*Assignment:*
Return the following from the records below: each line, word for word, starting with the line that contains "This screenshot has height=500, width=562." and going on through the line that contains "Task: Click the tallest", with nothing outside that range.

── Records for the exercise ──

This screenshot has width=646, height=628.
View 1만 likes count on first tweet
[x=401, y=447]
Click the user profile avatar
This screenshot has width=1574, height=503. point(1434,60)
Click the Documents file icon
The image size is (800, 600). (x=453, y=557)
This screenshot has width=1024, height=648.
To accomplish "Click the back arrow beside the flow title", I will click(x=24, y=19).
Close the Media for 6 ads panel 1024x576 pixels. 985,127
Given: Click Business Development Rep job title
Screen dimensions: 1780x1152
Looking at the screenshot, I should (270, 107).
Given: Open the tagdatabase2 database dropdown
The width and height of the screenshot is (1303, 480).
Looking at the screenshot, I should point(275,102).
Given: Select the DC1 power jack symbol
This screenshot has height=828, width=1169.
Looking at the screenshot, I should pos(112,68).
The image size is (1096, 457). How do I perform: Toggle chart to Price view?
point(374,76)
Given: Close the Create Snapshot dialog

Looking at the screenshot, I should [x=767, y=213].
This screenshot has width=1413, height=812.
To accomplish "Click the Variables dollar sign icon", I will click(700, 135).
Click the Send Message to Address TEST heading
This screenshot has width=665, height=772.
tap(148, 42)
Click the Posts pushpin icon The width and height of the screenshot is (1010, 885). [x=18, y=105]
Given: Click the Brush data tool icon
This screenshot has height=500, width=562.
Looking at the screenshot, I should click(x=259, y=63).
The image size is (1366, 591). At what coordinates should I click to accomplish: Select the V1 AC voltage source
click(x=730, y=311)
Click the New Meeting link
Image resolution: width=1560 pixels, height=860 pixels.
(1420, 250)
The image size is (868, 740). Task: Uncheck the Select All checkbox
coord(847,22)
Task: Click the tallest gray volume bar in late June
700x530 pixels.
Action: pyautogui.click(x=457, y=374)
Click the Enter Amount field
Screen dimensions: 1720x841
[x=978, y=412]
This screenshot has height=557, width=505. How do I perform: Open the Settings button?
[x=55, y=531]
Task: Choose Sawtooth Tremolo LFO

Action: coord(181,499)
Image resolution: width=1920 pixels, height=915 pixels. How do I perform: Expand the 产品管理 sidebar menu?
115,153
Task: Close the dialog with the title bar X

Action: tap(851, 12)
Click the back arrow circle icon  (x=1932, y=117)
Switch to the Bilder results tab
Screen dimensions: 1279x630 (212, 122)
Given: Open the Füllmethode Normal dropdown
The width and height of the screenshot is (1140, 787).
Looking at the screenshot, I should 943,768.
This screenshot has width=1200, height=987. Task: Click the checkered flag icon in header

───

*Answer area:*
This screenshot has height=500, width=562.
Looking at the screenshot, I should click(x=259, y=63).
The image size is (1366, 591). At what coordinates should I click to accomplish: Select the V1 AC voltage source
click(x=730, y=311)
Click the New Meeting link
Image resolution: width=1560 pixels, height=860 pixels.
(1420, 250)
The image size is (868, 740). Task: Uncheck the Select All checkbox
coord(847,22)
Task: Click the tallest gray volume bar in late June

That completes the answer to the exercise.